Les motifs de la culpabilité sont souvent irrationnels et ancrés au plus profond de nous, qu’ils touchent à la symbolique humaine, à l’idée ou la représentation de ce que doit être notre rôle de parents, représentation dictée par la notion de « perfection » humaine et sociale.
On a vu que l’enfant est aussi dans cette logique de culpabilité et qu’il a, lui aussi, des questionnements, des craintes dès lors que la problématique n’est pas assumé par les parents et librement discutée avec eux. Le mécanisme de la culpabilité n’attend pas le nombre des années pour être vivace. Il fait partie de la nature humaine, et, est souvent lié à l’imaginaire, aux représentations.
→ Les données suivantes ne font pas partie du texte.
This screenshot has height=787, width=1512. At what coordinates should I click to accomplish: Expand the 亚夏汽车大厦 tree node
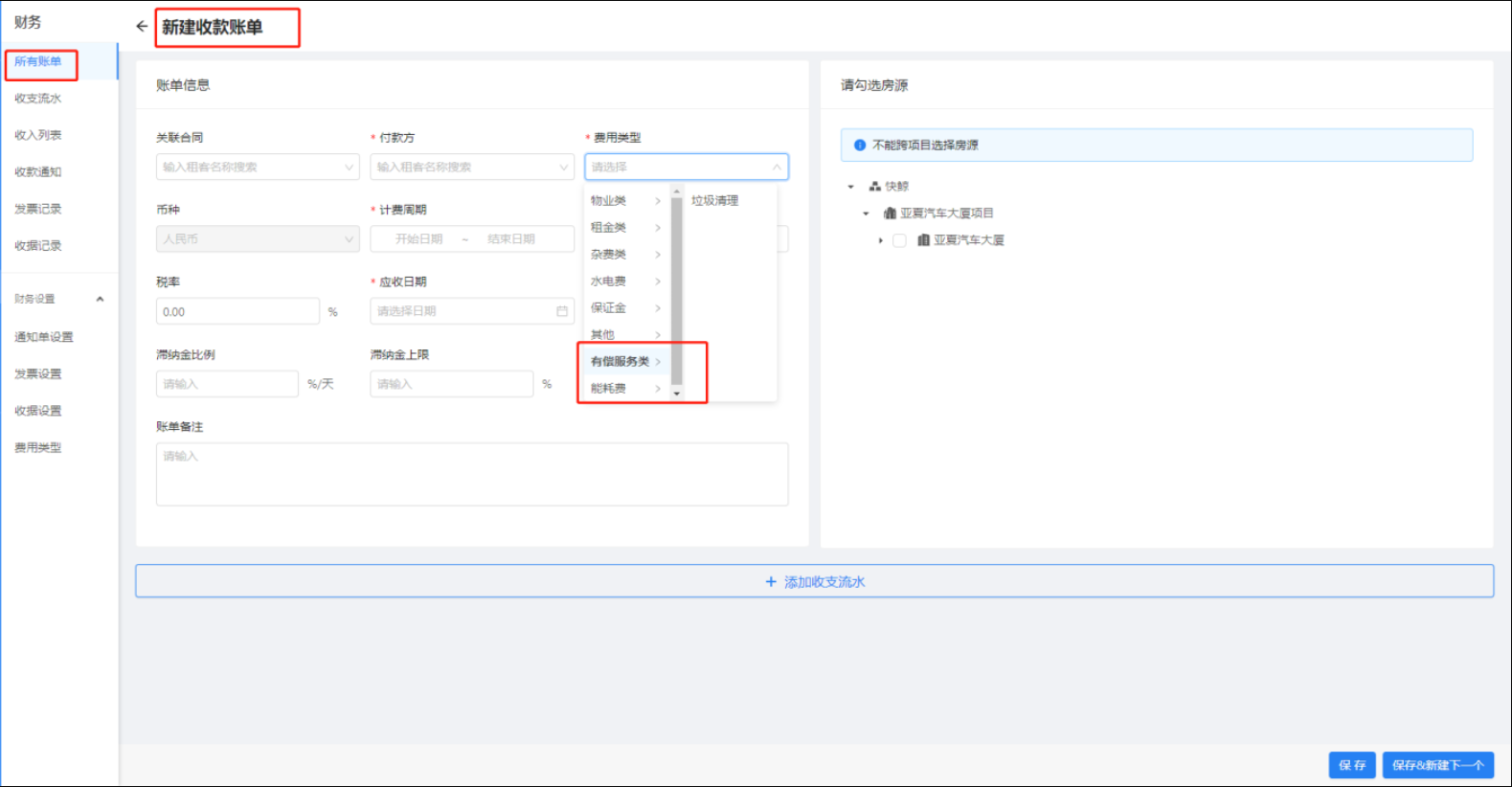click(x=880, y=240)
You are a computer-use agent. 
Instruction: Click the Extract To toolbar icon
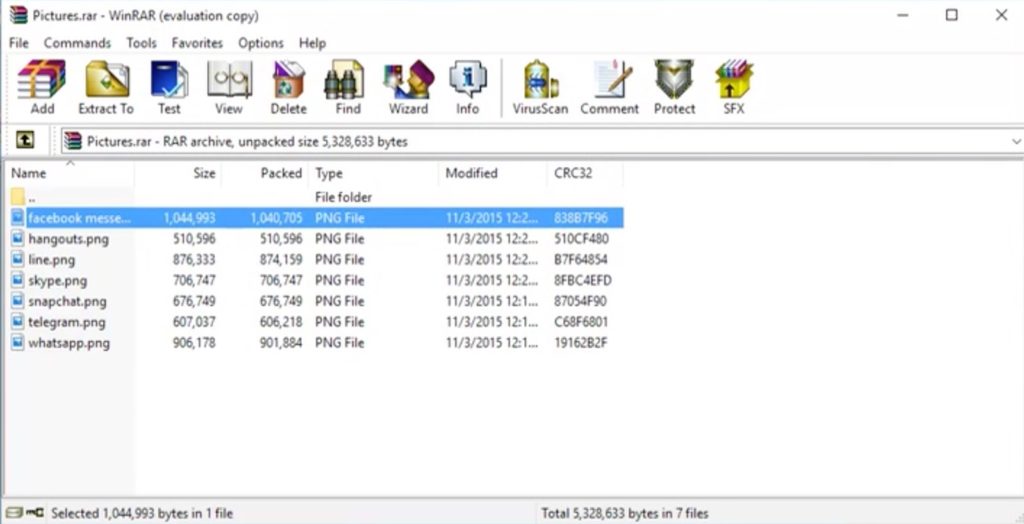click(x=106, y=86)
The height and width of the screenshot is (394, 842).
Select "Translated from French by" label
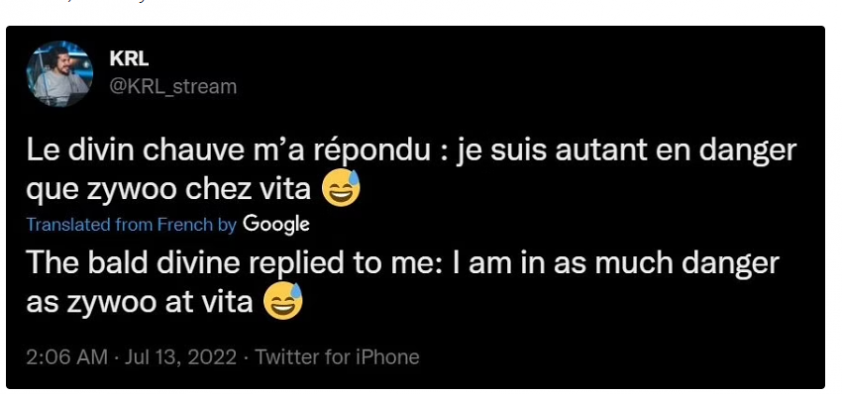(x=132, y=225)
Les enfants, eux, ont une imagination débordante et n’ont pas encore les moyens d’apporter des réponses « sensées », ni de prendre de la distance. N’exigeons pas d’eux ce qui est déjà difficile pour nous.
La prise de distance vis-à-vis de ces représentations est unecondition indispensable à la tenue de ce rôle parental.
La connaissance de soi, l’acceptation de ces mutations et de cette hérédité, la « dédiabolisation » de la maladie, tous ces éléments sont des pistes d’amélioration.
Il n’y a malheureusement pas de recettes toutes faites.
Le couple souffle d'espoir
Il y a plusieurs questions auxquelles il serait bon de réfléchir afin de passer de l’inquiétude à la quiétude (modérée certes, mais toujours plus constructive que l’inquiétude palpable) : qu’est-ce que m’apporte la culpabilité (quel bénéfice caché) ? A quoi me sert cette image de perfection que je veux donner (et à qui) ? Serais-je moins bon conjoint, parent, si je ne suis pas parfait, conforme à l’image que j’aimerais donner ? Est-ce que je rends service à mon conjoint, à mon enfant en restant dans la culpabilité ?
Ces questions, pistes de leviers d’actions sur la culpabilité, sont un préalable à toute tentative d’amélioration.
Le grand danger serait de croire que nous sommes assez forts pour faire face, seuls, à toutes ces questions.
Cela conforterait encore plus cette image de perfection, qui nous habite parfois, et qui est souvent source même du mécanisme de la culpabilité. Il existe des moyens pour se faire aider, accompagner, dans cette épreuve.
Explorez-les, envisagez-les, non comme des « béquilles » à vos faiblesses, mais comme des marques de votre force, de votre conscience.